A Justiça da Paraíba determinou a prorrogação por mais 30 dias da prisão temporária do delegado Braz Morroni e de outros policiais civis investigados por supostamente favorecer uma organização criminosa com atuação na Grande João Pessoa. A decisão atende a pedido das autoridades responsáveis pela investigação, que apontam a necessidade de continuidade das diligências e da análise do material apreendido durante a operação.
Além do delegado, a medida alcança outros agentes presos na operação realizada no mês passado. Segundo a decisão judicial, a complexidade do caso e a grande quantidade de dispositivos eletrônicos e documentos apreendidos justificam a ampliação do prazo da prisão temporária para aprofundamento das investigações.
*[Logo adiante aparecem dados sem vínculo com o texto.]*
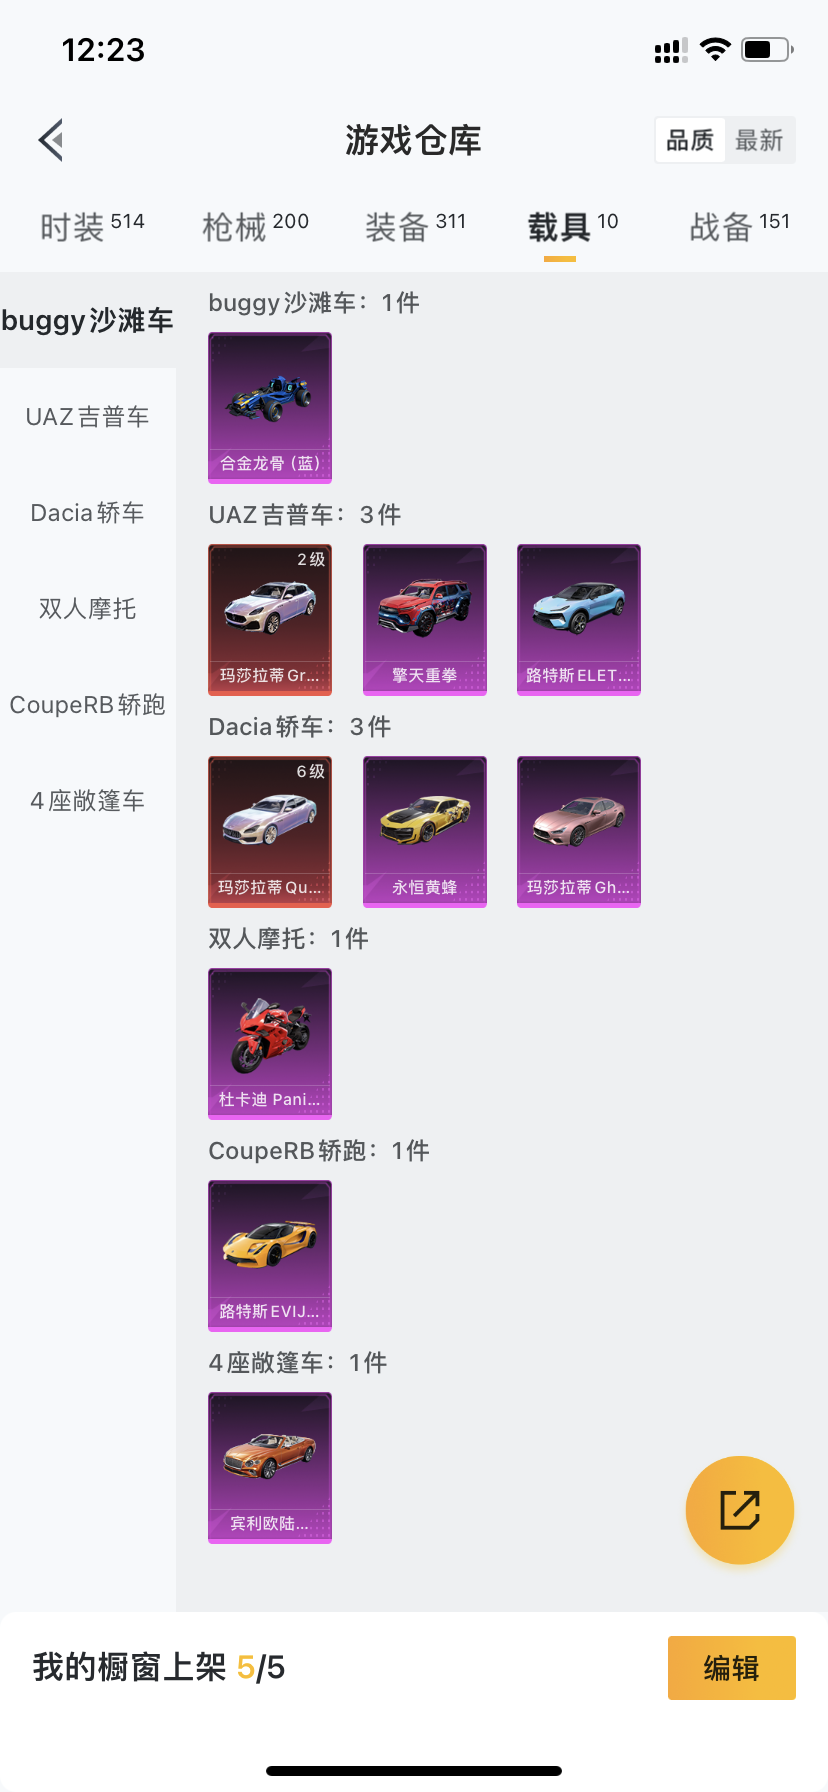828x1792 pixels.
Task: Sort by 最新 newest
Action: coord(759,140)
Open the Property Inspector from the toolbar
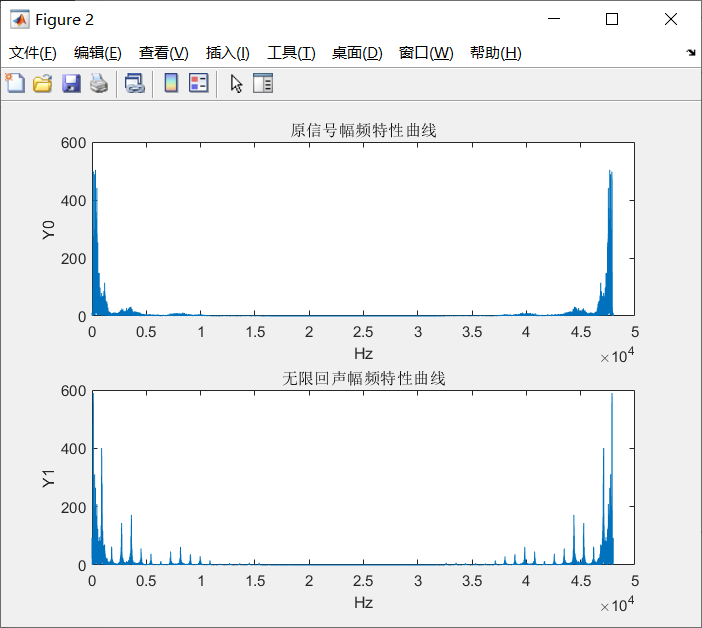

A defesa de Braz Morroni solicitou a substituição da prisão por prisão domiciliar, alegando necessidade de cuidados médicos. No entanto, o pedido foi negado pela Justiça, que entendeu não haver comprovação de que o tratamento não possa ser realizado na unidade prisional. Apesar da negativa, foi determinado que o delegado receba acompanhamento médico.
As investigações apuram suspeitas de que integrantes da Polícia Civil utilizavam a estrutura da corporação para beneficiar membros de uma organização criminosa. O caso segue sob investigação e, até o momento, não há condenação dos investigados.